━━ Extract provided ━━
Presentation of the Peace Treaty Terms to the German Delegation on May 7, 1919, 3 p.m.
Session Held at the Trianon Palace Hotel, Versailles
Source: Norman H. Davis, box 44, Paris Peace Conference.
Communication of the Preliminaries of Peace to the German Delegates.
M. CLEMENCEAU said: The Session is open.
(The German plenipotentiaries were announced and entered the room.)
M. CLEMENCEAU speaks in French:
M. MANTOUX interprets the foregoing:
Gentlemen, Plenipotentiaries of the German Empire. It is neither the time nor the place for superfluous words. You have before you the accredited plenipotentiaries of all the Small and Great Powers united to fight together in the war that has been so cruelly imposed upon them. The time has come when we must settle our accounts. You have asked for peace. We are ready to give you peace.
We shall present to you now a book which contains our conditions. You will be given every facility to examine these conditions, and the time necessary for it. Everything will be done with the courtesy that is the privilege of civilised nations.
To give you my thought completely, you will find us ready to give you any explanation you want, but we must say at the same time that this Second Treaty of Versailles has cost us too much not to take on our side all the necessary precautions and guarantees that that peace shall be a lasting one.
The above was thereupon translated into German.
M. CLEMENCEAU speaks in French.
M. MANTOUX interprets the foregoing:
I will give you notice of the procedure that has been adopted by the Conference for discussion and if anyone has any observation to offer they will have the right to do so. No oral discussion is to take place, and the observations of the German Delegation will have to be submitted in writing. The German plenipotentiaries will know that they have the maximum period of 15 days within which to present in English and French their written observations on the whole of the Treaty, the headings of which are as follows:
League of Nations
Geographical frontiers of Germany
Political clauses for Europe (Belgium, Luxemburg, Sarre, Alsace-Lorraine, Austria, Czecho-Slovachia, Poland and Eastern Prussia, Denmark, Heligoland)
━━━
Set exercise A:
According to the Versailles transcript, how long did the German plenipotentiaries have to present their written observations on the Treaty?
Set exercise B:
In the Versailles transcript, why does Clemenceau say the Allies will take all the necessary precautions and guarantees?
Set exercise C:
Continue the Versailles transcript from its last line.
The material after this point comes from a separate source and is unrelated to the Versailles transcript.
━━ Source material ━━
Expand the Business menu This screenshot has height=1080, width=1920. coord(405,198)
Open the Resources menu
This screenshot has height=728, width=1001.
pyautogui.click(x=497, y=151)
━━━
Exercise result A:
A maximum of 15 days.

Exercise result B:
He says the Second Treaty of Versailles has cost them too much for them not to take every necessary precaution and guarantee. Their aim is to ensure that the peace is a lasting one.

Exercise result C:
Clauses concerning Russia and the Russian States
Recognition of new European States
Political clauses for countries outside Europe
General clause of renunciation colonies, Siam, Liberia, Morocco, Egypt, Turkey and Bulgaria, Shantung
Military, naval and aerial clauses
War prisoners
Responsibilities and punishments
Reparations and restitutions
Financial clauses
Economical clauses
Ports, waterways, rivers and railways
Aerial navigation
Organisation of Labour
Guarantees and occupation of territories
Final clauses
Execution of the armistice, end of the war, state of Peace
Before the expiration of the aforesaid period of fifteen days the German Delegates will be entitled to send their reply on particular headings of the Treaty or to ask questions in regard to them.
After having examined the observations presented within the aforementioned periods, the aforementioned periods, the Supreme Council will send their answer in writing to the German delegation, and determine the period within which the final global answer must be given by this delegation.
The President wishes to add that when we receive, after two or three or four or five days any observation from the German delegation on any point of the Treaty we shall not wait until the end of the fifteen days to give our answers. We shall at once proceed in the way indicated by this document.
The foregoing was translated into German.
M. BROCKDORFF-RANTZAU speaks in German
Translation of the foregoing:
Gentlemen, we are deeply impressed with the sublime task which has brought us hither to give a durable peace to the world. We are under no illusion as to the extent of our defeat and the degree of our want of power. We know that the power of the German arms is broken. We know the power of the hatred which we encounter here, and we have heard the passionate demand that the vanquishers may make us pay as the vanquished, and shall punish those who are worthy of being punished.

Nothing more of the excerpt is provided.